→ **Written task**: Please render each non-blank line of the records below as a row of a Markdown table with two columns, Row for the line number and Line for its text.

→ **Supplied material**:
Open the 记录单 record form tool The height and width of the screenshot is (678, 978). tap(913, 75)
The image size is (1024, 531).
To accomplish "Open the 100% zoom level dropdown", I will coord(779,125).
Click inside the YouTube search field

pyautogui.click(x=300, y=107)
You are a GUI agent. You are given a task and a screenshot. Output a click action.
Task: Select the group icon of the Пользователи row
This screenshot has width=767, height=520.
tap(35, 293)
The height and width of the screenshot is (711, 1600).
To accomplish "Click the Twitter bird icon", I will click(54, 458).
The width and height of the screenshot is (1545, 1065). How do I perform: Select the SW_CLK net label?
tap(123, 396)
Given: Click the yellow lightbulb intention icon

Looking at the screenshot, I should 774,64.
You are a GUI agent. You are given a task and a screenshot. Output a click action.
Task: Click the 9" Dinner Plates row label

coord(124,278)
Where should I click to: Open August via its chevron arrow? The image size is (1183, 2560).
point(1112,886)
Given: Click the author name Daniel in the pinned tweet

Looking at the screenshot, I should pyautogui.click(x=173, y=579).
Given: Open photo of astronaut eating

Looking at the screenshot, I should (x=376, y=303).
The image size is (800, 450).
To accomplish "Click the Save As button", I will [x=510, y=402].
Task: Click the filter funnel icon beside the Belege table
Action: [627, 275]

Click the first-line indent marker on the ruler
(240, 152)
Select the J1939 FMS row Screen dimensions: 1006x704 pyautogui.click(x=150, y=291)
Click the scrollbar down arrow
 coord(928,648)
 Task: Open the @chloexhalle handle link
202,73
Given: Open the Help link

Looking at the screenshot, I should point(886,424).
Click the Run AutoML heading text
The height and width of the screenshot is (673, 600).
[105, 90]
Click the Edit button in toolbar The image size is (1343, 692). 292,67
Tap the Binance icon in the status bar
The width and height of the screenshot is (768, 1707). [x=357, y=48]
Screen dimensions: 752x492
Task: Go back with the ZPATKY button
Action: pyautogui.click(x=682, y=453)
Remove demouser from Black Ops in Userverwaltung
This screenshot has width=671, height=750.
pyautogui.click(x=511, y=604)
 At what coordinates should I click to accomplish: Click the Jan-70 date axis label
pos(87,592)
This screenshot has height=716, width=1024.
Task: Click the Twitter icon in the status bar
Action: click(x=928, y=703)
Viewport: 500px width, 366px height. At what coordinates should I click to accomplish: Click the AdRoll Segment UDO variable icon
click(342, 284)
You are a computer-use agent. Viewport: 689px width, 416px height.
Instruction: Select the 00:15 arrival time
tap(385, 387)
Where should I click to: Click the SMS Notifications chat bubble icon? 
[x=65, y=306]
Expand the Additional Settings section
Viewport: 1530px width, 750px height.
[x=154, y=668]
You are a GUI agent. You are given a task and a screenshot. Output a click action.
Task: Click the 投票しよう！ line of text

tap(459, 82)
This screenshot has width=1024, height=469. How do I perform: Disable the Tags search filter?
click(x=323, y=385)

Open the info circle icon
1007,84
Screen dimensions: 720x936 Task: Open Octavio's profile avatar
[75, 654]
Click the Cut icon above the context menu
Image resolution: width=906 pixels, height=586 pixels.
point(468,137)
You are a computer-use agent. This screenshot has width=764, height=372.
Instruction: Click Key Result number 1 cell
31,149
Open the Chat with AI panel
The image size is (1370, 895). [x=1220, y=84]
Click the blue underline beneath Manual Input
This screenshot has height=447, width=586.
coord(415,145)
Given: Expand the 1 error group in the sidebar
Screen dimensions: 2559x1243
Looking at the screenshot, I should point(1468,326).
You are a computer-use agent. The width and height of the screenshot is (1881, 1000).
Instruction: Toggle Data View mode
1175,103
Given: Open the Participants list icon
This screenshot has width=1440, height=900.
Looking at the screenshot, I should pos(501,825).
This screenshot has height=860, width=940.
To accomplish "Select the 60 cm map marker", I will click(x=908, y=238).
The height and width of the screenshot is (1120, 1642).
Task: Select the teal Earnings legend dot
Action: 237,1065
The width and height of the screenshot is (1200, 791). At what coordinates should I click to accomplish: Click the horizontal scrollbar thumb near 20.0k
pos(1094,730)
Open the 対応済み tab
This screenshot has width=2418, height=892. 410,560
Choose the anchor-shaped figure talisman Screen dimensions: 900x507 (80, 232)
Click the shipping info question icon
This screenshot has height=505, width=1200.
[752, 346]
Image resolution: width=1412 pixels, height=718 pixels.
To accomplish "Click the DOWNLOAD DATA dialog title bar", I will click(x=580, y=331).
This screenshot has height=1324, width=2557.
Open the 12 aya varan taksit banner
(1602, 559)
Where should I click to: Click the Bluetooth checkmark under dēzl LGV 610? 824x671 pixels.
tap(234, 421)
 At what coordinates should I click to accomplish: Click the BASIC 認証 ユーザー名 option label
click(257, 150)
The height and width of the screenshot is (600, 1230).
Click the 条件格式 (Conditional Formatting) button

→ **Solved problem**:
| Row | Line |
|---|---|
| 1 | Open the 记录单 record form tool The height and width of the screenshot is (678, 978). tap(913, 75) |
| 2 | The image size is (1024, 531). |
| 3 | To accomplish "Open the 100% zoom level dropdown", I will coord(779,125). |
| 4 | Click inside the YouTube search field |
| 5 | pyautogui.click(x=300, y=107) |
| 6 | You are a GUI agent. You are given a task and a screenshot. Output a click action. |
| 7 | Task: Select the group icon of the Пользователи row |
| 8 | This screenshot has width=767, height=520. |
| 9 | tap(35, 293) |
| 10 | The height and width of the screenshot is (711, 1600). |
| 11 | To accomplish "Click the Twitter bird icon", I will click(54, 458). |
| 12 | The width and height of the screenshot is (1545, 1065). How do I perform: Select the SW_CLK net label? |
| 13 | tap(123, 396) |
| 14 | Given: Click the yellow lightbulb intention icon |
| 15 | Looking at the screenshot, I should 774,64. |
| 16 | You are a GUI agent. You are given a task and a screenshot. Output a click action. |
| 17 | Task: Click the 9" Dinner Plates row label |
| 18 | coord(124,278) |
| 19 | Where should I click to: Open August via its chevron arrow? The image size is (1183, 2560). |
| 20 | point(1112,886) |
| 21 | Given: Click the author name Daniel in the pinned tweet |
| 22 | Looking at the screenshot, I should pyautogui.click(x=173, y=579). |
| 23 | Given: Open photo of astronaut eating |
| 24 | Looking at the screenshot, I should (x=376, y=303). |
| 25 | The image size is (800, 450). |
| 26 | To accomplish "Click the Save As button", I will [x=510, y=402]. |
| 27 | Task: Click the filter funnel icon beside the Belege table |
| 28 | Action: [627, 275] |
| 29 | Click the first-line indent marker on the ruler |
| 30 | (240, 152) |
| 31 | Select the J1939 FMS row Screen dimensions: 1006x704 pyautogui.click(x=150, y=291) |
| 32 | Click the scrollbar down arrow |
| 33 |  coord(928,648) |
| 34 |  Task: Open the @chloexhalle handle link |
| 35 | 202,73 |
| 36 | Given: Open the Help link |
| 37 | Looking at the screenshot, I should point(886,424). |
| 38 | Click the Run AutoML heading text |
| 39 | The height and width of the screenshot is (673, 600). |
| 40 | [105, 90] |
| 41 | Click the Edit button in toolbar The image size is (1343, 692). 292,67 |
| 42 | Tap the Binance icon in the status bar |
| 43 | The width and height of the screenshot is (768, 1707). [x=357, y=48] |
| 44 | Screen dimensions: 752x492 |
| 45 | Task: Go back with the ZPATKY button |
| 46 | Action: pyautogui.click(x=682, y=453) |
| 47 | Remove demouser from Black Ops in Userverwaltung |
| 48 | This screenshot has width=671, height=750. |
| 49 | pyautogui.click(x=511, y=604) |
| 50 |  At what coordinates should I click to accomplish: Click the Jan-70 date axis label |
| 51 | pos(87,592) |
| 52 | This screenshot has height=716, width=1024. |
| 53 | Task: Click the Twitter icon in the status bar |
| 54 | Action: click(x=928, y=703) |
| 55 | Viewport: 500px width, 366px height. At what coordinates should I click to accomplish: Click the AdRoll Segment UDO variable icon |
| 56 | click(342, 284) |
| 57 | You are a computer-use agent. Viewport: 689px width, 416px height. |
| 58 | Instruction: Select the 00:15 arrival time |
| 59 | tap(385, 387) |
| 60 | Where should I click to: Click the SMS Notifications chat bubble icon?  |
| 61 | [x=65, y=306] |
| 62 | Expand the Additional Settings section |
| 63 | Viewport: 1530px width, 750px height. |
| 64 | [x=154, y=668] |
| 65 | You are a GUI agent. You are given a task and a screenshot. Output a click action. |
| 66 | Task: Click the 投票しよう！ line of text |
| 67 | tap(459, 82) |
| 68 | This screenshot has width=1024, height=469. How do I perform: Disable the Tags search filter? |
| 69 | click(x=323, y=385) |
| 70 | Open the info circle icon |
| 71 | 1007,84 |
| 72 | Screen dimensions: 720x936 Task: Open Octavio's profile avatar |
| 73 | [75, 654] |
| 74 | Click the Cut icon above the context menu |
| 75 | Image resolution: width=906 pixels, height=586 pixels. |
| 76 | point(468,137) |
| 77 | You are a computer-use agent. This screenshot has width=764, height=372. |
| 78 | Instruction: Click Key Result number 1 cell |
| 79 | 31,149 |
| 80 | Open the Chat with AI panel |
| 81 | The image size is (1370, 895). [x=1220, y=84] |
| 82 | Click the blue underline beneath Manual Input |
| 83 | This screenshot has height=447, width=586. |
| 84 | coord(415,145) |
| 85 | Given: Expand the 1 error group in the sidebar |
| 86 | Screen dimensions: 2559x1243 |
| 87 | Looking at the screenshot, I should point(1468,326). |
| 88 | You are a computer-use agent. The width and height of the screenshot is (1881, 1000). |
| 89 | Instruction: Toggle Data View mode |
| 90 | 1175,103 |
| 91 | Given: Open the Participants list icon |
| 92 | This screenshot has width=1440, height=900. |
| 93 | Looking at the screenshot, I should pos(501,825). |
| 94 | This screenshot has height=860, width=940. |
| 95 | To accomplish "Select the 60 cm map marker", I will click(x=908, y=238). |
| 96 | The height and width of the screenshot is (1120, 1642). |
| 97 | Task: Select the teal Earnings legend dot |
| 98 | Action: 237,1065 |
| 99 | The width and height of the screenshot is (1200, 791). At what coordinates should I click to accomplish: Click the horizontal scrollbar thumb near 20.0k |
| 100 | pos(1094,730) |
| 101 | Open the 対応済み tab |
| 102 | This screenshot has width=2418, height=892. 410,560 |
| 103 | Choose the anchor-shaped figure talisman Screen dimensions: 900x507 (80, 232) |
| 104 | Click the shipping info question icon |
| 105 | This screenshot has height=505, width=1200. |
| 106 | [752, 346] |
| 107 | Image resolution: width=1412 pixels, height=718 pixels. |
| 108 | To accomplish "Click the DOWNLOAD DATA dialog title bar", I will click(x=580, y=331). |
| 109 | This screenshot has height=1324, width=2557. |
| 110 | Open the 12 aya varan taksit banner |
| 111 | (1602, 559) |
| 112 | Where should I click to: Click the Bluetooth checkmark under dēzl LGV 610? 824x671 pixels. |
| 113 | tap(234, 421) |
| 114 |  At what coordinates should I click to accomplish: Click the BASIC 認証 ユーザー名 option label |
| 115 | click(257, 150) |
| 116 | The height and width of the screenshot is (600, 1230). |
| 117 | Click the 条件格式 (Conditional Formatting) button |